= Jessie Callahan Mahoney =

American rancher and Eureka county commissioner

Jessie Callahan Mahoney (also spelled as Callaghan, born May 17, 1887 – June 12, 1956) was an American rancher, Eureka County commissioner, and an advocate for women to pursue higher education.

== Biography ==

She was born Jessie Callaghan on May 17, 1887, to parents Eliza Farrell and Dan Callahan in Buenos Aires. Her parents met at the California State Fair in Sacramento. They lived in her father's homestead ranch which was named after him Mt. Callahan (or Callaghan). An accident involving a team of horses caused her father's death when she was three months old. Mahoney's two uncles loaned her mum the money to pay off the ranch. Eliza married Hugh McAfee two years later.

Jessie studied in then St. Mary’s of the Wasatch Academy in Salt Lake City.

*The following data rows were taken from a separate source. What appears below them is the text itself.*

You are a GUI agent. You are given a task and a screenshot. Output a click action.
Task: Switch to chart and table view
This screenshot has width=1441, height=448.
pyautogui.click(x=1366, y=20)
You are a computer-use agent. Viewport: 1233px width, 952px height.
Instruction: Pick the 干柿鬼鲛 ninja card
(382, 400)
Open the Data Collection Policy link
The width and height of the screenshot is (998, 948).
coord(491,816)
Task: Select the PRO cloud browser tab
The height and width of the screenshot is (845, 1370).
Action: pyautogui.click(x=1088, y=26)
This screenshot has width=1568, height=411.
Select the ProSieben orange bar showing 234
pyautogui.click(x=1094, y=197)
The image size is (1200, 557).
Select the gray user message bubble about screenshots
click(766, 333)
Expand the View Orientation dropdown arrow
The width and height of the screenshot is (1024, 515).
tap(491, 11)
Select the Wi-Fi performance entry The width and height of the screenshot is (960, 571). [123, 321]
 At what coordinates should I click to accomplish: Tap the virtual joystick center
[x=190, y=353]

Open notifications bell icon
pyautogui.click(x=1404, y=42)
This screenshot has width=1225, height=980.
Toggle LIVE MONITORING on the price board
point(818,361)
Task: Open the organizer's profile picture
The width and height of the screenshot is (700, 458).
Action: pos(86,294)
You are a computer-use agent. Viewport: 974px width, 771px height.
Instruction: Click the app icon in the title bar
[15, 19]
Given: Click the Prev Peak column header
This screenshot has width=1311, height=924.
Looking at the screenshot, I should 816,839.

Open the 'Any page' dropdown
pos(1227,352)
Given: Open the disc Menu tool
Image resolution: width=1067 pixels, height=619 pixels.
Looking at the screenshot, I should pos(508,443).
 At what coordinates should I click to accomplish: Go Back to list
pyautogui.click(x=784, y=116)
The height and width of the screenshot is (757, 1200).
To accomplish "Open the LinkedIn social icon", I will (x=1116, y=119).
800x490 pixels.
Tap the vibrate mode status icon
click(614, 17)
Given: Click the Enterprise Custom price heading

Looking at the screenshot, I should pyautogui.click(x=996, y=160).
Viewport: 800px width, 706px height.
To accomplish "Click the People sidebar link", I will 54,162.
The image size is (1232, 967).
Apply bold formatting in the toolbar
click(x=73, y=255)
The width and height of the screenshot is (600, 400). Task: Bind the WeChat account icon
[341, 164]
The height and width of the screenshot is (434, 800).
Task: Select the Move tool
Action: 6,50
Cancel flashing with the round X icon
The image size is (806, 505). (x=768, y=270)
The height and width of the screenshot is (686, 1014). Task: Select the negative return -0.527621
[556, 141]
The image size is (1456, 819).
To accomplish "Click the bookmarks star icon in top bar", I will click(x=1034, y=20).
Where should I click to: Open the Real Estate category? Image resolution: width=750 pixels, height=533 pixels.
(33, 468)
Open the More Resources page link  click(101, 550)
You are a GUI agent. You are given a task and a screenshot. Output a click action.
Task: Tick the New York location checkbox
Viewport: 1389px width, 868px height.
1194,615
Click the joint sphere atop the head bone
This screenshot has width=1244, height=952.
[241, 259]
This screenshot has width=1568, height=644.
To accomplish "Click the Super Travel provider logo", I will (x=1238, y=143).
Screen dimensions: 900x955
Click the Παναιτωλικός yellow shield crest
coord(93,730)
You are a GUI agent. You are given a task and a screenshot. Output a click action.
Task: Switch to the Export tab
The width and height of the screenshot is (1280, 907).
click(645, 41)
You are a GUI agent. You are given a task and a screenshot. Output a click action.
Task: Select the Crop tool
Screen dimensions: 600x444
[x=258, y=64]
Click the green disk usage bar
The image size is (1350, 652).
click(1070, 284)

She had a brief stint as at Waltis’ ranch near Grass Valley. She later met William Mahoney, fellow Irish emigrant from County Cork, Ireland, who came to America and worked in Reese River Valley. He supervised a massive estate in California owned by William Dunphy. The property had well over 100,000 acres by 1877. In 1915, the couple got married at a Catholic cathedral in San Francisco and Jessie went on to live with William at the Dunphy estate.

She later became a postmistress, teacher, and the Eureka County commissioner.

Jessie Mahoney died on June 12, 1956.